A touching start to the 44th Dominion Convention

June 11, 2012 by Sharon Adams

The Cenotaph in the Grande Parade in Halifax was the ideal venue for culmination of the first event of the 44th biannual Dominion Convention of the Royal Canadian Legion in Halifax on Sunday.

At the top of the War Memorial, above the figure of a victorious but grieving Britannia, are inscribed the words ‘In honour of those who served, In Memory of those who fell.’  It is also a good description of  the Legion’s raison d’etre.

More than 700 legionnaires, veterans, cadets and members of the armed forces, as well as  five bands marched the 10 blocks or so from Victoria Park to the Grand Parade, a tradition-soaked military parade square dating from the founding of the city in 1749.

Then followed a solemn service of remembrance during which Dominion President Patricia Varga and Grand President Larry Murray recited the Act of Remembrance in English and French.  Wreaths were placed by National Silver Cross Mother Patty Braun, Minister of  Veterans Affairs Steven Blaney, by representatives of the Canadian Forces and RCMP, local and regional governments, by Varga on behalf of veterans and by Jean-Marie Deveaux, President of Nova Scotia/Nunavut Command, host of the conference.

During the opening ceremonies, which followed soon after in the Halifax Metro Centre,  paper poppies rained down before the stage during the two  minutes’ silence.

Blaney remarked on the many important roles the Legion plays, not only advocating for  veterans, but also in “passing the torch to a new generation.”

Grand President Larry Murray described the many ways the “living tradition” of the Legion has touched his personal and professional life before declaring open the convention.

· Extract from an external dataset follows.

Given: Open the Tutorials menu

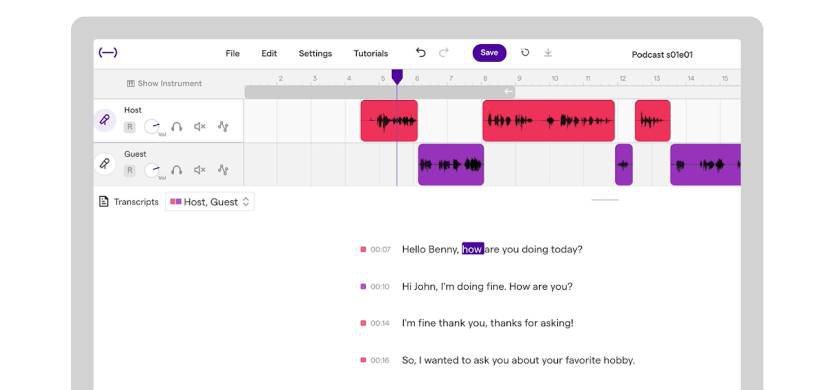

The afternoon wrapped up with a touching Sunset Ceremony and Ceremony of the Flags featuring a sharp performances by Royal Canadian Sea Cadets.  During the ceremony sculptors Jospeh Landry and Brian Gazeley, in association with cadet organizations, presented 14 sets of busts of Queen Elizabeth II and Prince Philip to the provincial and dominion commands in recognition of the contribution  “both the Royal Canadian Legion and Canadian Cadet Program to Canada’s national social fabric.”